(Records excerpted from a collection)
* * *
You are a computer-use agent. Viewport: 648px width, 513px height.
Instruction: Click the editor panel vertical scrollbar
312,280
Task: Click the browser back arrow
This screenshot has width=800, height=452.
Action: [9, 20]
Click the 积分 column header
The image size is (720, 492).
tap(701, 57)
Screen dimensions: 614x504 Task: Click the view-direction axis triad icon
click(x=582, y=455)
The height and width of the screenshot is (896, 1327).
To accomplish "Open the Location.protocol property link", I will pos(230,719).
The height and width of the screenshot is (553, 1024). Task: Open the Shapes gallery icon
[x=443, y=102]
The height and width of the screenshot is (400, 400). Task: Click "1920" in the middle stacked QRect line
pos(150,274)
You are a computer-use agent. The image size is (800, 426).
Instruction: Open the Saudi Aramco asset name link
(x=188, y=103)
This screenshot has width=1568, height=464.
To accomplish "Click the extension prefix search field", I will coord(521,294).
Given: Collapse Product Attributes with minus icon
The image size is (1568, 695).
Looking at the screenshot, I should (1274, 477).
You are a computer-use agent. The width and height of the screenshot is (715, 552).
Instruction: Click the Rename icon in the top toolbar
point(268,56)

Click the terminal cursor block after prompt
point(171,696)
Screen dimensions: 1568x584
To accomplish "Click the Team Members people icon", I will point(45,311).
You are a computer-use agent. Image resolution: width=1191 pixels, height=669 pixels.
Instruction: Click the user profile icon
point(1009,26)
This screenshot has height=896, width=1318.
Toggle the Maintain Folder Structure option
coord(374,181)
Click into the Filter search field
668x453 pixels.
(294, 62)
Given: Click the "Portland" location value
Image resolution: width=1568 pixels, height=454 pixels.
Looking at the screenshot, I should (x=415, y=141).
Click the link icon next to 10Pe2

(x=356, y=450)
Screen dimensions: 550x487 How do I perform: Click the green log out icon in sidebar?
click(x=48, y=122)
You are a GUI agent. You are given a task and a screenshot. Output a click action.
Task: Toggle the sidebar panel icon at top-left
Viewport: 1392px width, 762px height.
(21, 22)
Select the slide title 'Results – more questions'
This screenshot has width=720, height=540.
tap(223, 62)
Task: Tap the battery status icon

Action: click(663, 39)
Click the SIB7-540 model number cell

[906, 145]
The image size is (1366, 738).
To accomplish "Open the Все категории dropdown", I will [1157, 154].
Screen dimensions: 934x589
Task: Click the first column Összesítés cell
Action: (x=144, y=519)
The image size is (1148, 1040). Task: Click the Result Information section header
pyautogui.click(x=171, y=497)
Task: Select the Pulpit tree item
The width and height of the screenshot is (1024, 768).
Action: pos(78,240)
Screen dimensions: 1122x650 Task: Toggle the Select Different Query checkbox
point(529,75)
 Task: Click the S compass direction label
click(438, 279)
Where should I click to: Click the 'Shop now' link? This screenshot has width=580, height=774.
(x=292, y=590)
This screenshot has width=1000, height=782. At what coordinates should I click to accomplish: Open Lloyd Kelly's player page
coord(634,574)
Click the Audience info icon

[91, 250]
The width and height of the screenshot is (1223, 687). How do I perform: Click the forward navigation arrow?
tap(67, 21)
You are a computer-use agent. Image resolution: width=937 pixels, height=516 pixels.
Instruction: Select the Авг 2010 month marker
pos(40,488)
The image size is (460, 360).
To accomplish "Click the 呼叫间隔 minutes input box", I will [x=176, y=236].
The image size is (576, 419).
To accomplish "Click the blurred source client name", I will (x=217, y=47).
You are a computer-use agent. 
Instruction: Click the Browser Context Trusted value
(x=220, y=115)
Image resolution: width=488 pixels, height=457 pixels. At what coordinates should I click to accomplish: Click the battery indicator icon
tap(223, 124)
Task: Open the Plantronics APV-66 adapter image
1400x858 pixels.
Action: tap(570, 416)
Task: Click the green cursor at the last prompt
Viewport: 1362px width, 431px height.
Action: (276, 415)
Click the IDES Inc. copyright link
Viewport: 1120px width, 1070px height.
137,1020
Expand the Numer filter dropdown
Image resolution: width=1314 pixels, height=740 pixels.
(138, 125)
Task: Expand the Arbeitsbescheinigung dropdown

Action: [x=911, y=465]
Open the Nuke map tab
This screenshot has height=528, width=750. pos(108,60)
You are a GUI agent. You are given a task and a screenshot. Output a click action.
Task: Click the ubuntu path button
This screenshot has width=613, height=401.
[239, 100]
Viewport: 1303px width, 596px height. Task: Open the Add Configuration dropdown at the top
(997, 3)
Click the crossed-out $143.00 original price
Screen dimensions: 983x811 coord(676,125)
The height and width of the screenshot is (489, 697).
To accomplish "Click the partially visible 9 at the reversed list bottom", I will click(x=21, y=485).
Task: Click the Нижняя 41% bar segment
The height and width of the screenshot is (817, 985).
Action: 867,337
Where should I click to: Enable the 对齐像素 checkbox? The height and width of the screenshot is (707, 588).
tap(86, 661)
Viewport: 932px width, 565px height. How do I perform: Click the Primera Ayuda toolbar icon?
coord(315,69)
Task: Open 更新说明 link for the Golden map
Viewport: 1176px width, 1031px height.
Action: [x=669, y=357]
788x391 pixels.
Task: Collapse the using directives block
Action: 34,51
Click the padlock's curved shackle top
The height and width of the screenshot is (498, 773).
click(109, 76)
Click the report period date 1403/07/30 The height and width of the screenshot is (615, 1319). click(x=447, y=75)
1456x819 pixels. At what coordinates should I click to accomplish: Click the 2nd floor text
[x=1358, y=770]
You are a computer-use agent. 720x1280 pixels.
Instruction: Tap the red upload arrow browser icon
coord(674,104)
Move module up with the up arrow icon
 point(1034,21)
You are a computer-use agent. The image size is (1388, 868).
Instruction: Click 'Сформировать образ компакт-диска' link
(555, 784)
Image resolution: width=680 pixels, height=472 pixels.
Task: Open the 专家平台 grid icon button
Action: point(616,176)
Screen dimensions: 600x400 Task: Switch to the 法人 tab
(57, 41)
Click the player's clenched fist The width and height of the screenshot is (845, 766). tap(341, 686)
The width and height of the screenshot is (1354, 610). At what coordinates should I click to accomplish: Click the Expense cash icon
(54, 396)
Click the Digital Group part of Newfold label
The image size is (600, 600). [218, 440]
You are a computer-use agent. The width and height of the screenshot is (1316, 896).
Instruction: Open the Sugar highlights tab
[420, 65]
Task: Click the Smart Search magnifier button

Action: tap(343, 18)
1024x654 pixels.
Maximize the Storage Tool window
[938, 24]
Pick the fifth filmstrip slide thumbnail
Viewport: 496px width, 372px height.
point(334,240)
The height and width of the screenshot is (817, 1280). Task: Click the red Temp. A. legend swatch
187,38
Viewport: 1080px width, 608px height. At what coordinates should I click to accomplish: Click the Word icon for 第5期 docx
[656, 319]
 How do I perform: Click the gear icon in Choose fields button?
* * *
Looking at the records above, return exactly the lines from the line with "1456x819 pixels. At" to the line with "You are a computer-use agent. The image size is (1388, 868).", both ends included.

1456x819 pixels. At what coordinates should I click to accomplish: Click the 2nd floor text
[x=1358, y=770]
You are a computer-use agent. 720x1280 pixels.
Instruction: Tap the red upload arrow browser icon
coord(674,104)
Move module up with the up arrow icon
 point(1034,21)
You are a computer-use agent. The image size is (1388, 868).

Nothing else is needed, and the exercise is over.